Diagnosing and Repairing Citation Failures in Generative Engine Optimization
This addresses the issue of equitable visibility in AI-mediated information access, particularly for long-tail content, though it is an incremental improvement over existing GEO methods.
The paper tackles the problem of improving citation rates in Generative Engine Optimization (GEO) by introducing a diagnostic approach that identifies why documents fail to be cited and applies targeted repairs, achieving over 40% relative improvement in citation rates while modifying only 5% of content.
Generative Engine Optimization (GEO) aims to improve content visibility in AI-generated responses. However, existing methods measure contribution-how much a document influences a response-rather than citation, the mechanism that actually drives traffic back to creators. Also, these methods apply generic rewriting rules uniformly, failing to diagnose why individual document are not cited. This paper introduces a diagnostic approach to GEO that asks why a document fails to be cited and intervenes accordingly.
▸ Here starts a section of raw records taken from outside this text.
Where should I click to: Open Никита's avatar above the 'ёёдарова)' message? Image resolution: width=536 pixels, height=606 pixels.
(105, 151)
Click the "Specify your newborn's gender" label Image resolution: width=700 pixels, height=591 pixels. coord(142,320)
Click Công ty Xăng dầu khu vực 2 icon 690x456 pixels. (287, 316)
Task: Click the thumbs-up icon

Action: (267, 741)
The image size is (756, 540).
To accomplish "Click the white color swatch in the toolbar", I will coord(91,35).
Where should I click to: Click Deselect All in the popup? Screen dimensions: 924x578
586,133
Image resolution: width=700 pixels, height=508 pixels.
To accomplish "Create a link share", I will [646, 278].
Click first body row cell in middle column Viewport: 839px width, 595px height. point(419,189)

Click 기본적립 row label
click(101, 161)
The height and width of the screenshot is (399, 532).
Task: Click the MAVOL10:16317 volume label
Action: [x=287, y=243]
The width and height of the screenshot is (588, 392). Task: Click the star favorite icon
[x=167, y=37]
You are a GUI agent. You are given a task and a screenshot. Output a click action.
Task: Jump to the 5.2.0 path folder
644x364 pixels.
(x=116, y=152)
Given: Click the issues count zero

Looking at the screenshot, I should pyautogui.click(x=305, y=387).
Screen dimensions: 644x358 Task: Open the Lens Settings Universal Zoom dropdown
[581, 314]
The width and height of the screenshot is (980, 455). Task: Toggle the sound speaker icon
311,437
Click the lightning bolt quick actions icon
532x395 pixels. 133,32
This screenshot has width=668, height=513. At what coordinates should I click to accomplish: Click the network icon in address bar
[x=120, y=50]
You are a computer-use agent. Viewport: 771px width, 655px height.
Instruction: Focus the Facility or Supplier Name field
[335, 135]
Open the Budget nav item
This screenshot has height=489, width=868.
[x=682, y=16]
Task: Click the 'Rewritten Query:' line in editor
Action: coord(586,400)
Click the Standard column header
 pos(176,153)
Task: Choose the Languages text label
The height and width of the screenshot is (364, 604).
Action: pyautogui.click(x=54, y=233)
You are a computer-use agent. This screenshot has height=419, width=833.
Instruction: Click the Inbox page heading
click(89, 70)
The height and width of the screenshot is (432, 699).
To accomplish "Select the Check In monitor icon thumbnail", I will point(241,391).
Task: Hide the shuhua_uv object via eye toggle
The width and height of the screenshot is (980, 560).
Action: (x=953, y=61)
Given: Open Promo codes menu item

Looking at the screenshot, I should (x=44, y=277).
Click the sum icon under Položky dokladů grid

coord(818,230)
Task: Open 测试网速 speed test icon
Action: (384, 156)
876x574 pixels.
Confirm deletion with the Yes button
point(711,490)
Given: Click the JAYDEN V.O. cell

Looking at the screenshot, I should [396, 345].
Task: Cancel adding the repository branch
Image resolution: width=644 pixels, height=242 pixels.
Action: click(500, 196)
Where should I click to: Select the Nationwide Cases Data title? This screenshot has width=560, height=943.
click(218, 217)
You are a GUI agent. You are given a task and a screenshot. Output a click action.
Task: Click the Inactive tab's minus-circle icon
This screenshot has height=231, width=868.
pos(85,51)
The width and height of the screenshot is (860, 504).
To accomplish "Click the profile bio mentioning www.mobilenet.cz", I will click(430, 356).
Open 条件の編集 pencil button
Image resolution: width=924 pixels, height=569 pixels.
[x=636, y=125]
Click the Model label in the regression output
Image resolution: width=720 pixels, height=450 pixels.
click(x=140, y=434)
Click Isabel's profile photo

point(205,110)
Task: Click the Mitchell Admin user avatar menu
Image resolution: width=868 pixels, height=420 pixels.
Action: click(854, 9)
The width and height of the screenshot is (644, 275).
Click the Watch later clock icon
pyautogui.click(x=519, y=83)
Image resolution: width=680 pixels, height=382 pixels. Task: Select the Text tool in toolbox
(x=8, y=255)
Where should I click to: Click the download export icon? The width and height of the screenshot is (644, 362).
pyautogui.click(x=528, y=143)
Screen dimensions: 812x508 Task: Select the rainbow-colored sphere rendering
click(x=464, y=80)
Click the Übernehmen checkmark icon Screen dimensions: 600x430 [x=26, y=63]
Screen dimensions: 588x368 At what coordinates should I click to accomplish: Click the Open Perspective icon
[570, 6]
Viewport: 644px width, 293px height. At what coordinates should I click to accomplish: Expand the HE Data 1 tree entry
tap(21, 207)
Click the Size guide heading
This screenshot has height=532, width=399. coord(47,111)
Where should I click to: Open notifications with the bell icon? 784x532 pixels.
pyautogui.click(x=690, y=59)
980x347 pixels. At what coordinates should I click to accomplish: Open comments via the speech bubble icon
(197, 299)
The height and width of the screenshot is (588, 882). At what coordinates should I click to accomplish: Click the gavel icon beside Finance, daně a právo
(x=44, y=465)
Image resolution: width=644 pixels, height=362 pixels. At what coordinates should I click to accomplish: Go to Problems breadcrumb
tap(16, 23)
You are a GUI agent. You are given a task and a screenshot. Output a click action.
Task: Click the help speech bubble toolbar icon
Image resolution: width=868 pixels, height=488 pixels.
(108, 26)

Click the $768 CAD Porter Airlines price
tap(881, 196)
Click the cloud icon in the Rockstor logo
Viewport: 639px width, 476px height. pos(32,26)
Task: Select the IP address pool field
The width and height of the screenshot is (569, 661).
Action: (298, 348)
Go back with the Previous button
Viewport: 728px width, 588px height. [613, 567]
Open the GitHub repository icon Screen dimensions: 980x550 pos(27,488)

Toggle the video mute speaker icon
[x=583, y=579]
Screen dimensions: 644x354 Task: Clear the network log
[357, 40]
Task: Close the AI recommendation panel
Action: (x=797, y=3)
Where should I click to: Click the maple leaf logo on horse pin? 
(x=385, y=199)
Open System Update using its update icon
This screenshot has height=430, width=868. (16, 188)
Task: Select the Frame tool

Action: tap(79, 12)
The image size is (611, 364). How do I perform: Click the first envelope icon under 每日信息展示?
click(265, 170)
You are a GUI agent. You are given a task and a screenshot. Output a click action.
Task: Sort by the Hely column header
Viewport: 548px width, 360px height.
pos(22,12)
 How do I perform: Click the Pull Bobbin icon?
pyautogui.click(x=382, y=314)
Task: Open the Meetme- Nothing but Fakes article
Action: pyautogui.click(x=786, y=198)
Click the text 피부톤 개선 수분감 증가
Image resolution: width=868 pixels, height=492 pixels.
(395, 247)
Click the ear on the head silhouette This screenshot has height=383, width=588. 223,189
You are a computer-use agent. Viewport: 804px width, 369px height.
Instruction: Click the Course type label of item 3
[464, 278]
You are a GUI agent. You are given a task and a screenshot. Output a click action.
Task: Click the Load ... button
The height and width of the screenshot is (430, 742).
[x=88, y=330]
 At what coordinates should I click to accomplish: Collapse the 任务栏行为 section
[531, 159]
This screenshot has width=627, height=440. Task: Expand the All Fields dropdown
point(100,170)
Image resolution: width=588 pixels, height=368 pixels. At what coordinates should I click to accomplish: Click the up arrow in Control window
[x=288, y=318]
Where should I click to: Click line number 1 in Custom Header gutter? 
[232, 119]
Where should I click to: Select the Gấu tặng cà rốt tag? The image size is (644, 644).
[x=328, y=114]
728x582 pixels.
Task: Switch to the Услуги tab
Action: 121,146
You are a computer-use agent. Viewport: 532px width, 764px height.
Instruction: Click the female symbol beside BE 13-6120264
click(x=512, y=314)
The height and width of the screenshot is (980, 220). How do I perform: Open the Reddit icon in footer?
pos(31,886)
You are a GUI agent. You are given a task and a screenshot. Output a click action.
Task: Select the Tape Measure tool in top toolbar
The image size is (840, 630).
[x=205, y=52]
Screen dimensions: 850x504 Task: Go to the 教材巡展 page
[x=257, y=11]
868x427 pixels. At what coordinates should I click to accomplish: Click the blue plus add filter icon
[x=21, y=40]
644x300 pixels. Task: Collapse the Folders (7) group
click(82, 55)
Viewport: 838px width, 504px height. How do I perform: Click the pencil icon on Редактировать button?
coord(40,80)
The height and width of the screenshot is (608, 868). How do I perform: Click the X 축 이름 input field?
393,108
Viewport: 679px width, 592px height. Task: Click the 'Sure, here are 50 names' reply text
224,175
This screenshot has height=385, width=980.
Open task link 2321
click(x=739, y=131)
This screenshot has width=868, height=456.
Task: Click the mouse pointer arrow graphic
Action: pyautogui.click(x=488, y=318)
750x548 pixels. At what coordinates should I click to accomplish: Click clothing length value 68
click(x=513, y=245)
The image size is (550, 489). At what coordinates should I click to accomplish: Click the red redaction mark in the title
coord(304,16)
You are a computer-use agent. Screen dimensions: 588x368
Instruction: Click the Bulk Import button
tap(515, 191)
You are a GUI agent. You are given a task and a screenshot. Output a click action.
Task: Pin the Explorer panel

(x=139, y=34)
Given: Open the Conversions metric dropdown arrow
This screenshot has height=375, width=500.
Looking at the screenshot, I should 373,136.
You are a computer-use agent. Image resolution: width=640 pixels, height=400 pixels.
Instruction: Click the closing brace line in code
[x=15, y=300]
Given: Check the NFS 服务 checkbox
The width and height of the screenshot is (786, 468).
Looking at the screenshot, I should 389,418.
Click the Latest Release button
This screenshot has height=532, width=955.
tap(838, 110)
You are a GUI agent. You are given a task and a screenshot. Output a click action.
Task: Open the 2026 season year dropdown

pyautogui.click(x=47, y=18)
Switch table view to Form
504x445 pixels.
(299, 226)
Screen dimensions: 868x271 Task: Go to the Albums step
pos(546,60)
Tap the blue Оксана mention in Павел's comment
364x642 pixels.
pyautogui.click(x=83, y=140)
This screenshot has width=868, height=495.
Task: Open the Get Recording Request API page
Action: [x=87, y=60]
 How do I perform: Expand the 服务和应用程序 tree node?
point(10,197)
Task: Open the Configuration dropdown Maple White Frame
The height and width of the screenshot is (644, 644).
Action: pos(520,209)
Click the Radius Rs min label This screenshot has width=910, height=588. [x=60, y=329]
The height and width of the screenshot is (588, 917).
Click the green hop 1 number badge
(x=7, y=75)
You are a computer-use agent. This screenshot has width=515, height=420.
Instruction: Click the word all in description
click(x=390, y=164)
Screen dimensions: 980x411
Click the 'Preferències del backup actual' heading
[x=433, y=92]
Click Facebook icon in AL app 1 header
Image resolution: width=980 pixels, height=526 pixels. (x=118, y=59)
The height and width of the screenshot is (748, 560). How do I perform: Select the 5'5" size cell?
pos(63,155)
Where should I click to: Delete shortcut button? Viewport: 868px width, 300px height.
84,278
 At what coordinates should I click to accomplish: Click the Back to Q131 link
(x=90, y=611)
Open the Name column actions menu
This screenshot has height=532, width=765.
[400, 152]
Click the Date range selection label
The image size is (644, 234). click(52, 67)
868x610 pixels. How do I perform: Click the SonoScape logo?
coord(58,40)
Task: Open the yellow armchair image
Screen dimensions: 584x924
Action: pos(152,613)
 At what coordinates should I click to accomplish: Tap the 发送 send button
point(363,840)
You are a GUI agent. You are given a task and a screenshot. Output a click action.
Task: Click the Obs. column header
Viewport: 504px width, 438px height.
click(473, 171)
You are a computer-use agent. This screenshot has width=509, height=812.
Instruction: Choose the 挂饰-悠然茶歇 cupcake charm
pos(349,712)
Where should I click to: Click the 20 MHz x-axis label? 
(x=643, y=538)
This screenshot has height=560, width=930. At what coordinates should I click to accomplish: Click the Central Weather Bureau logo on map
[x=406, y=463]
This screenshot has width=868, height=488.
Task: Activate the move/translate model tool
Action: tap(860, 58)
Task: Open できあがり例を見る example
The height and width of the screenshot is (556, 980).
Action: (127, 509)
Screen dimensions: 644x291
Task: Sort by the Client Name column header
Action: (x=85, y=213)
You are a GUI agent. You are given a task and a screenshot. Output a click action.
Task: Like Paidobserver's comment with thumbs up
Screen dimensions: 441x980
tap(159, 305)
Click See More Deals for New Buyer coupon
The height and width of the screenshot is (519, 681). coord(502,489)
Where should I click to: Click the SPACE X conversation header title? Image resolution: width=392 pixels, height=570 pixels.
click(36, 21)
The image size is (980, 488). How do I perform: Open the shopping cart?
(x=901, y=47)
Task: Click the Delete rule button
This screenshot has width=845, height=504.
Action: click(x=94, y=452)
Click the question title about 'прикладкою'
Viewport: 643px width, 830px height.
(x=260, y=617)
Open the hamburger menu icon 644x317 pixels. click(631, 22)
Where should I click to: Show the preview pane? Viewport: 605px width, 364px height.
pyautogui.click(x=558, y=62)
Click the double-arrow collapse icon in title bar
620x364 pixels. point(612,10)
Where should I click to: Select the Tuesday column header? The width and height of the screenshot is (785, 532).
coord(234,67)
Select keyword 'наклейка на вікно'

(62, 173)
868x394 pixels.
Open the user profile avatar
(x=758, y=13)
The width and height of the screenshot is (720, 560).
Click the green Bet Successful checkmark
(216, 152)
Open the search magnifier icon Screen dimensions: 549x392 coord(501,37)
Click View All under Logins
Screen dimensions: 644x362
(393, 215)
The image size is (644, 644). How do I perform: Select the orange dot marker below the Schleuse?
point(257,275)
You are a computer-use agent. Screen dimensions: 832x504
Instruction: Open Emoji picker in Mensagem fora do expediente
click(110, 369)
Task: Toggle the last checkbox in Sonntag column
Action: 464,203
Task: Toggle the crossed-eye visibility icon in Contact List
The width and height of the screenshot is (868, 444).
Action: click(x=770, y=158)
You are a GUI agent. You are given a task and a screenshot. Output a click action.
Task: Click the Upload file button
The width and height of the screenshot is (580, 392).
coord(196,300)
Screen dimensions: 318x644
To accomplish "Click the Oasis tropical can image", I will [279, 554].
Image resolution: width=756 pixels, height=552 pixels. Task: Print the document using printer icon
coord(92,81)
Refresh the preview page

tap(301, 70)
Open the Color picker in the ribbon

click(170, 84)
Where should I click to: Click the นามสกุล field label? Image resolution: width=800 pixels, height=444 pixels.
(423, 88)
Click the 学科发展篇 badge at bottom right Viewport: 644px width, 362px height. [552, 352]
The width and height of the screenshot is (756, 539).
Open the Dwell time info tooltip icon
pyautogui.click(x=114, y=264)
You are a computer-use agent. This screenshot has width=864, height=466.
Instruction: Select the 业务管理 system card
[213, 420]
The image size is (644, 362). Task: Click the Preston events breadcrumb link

We develop a unified framework comprising: (1) the first taxonomy of citation failure modes spanning different stages of a citation pipeline; (2) AgentGEO, an agentic system that diagnoses failures using this taxonomy, selects targeted repairs from a corresponding tool library, and iterates until citation is achieved; and (3) a document-centric benchmark evaluating whether optimizations generalize across held-out queries. AgentGEO achieves over 40% relative improvement in citation rates while modifying only 5% of content, compared to 25% for baselines. Our analysis reveals that generic optimization can harm long-tail content and some documents face challenges that optimization alone cannot fully address-findings with implications for equitable visibility in AI-mediated information access.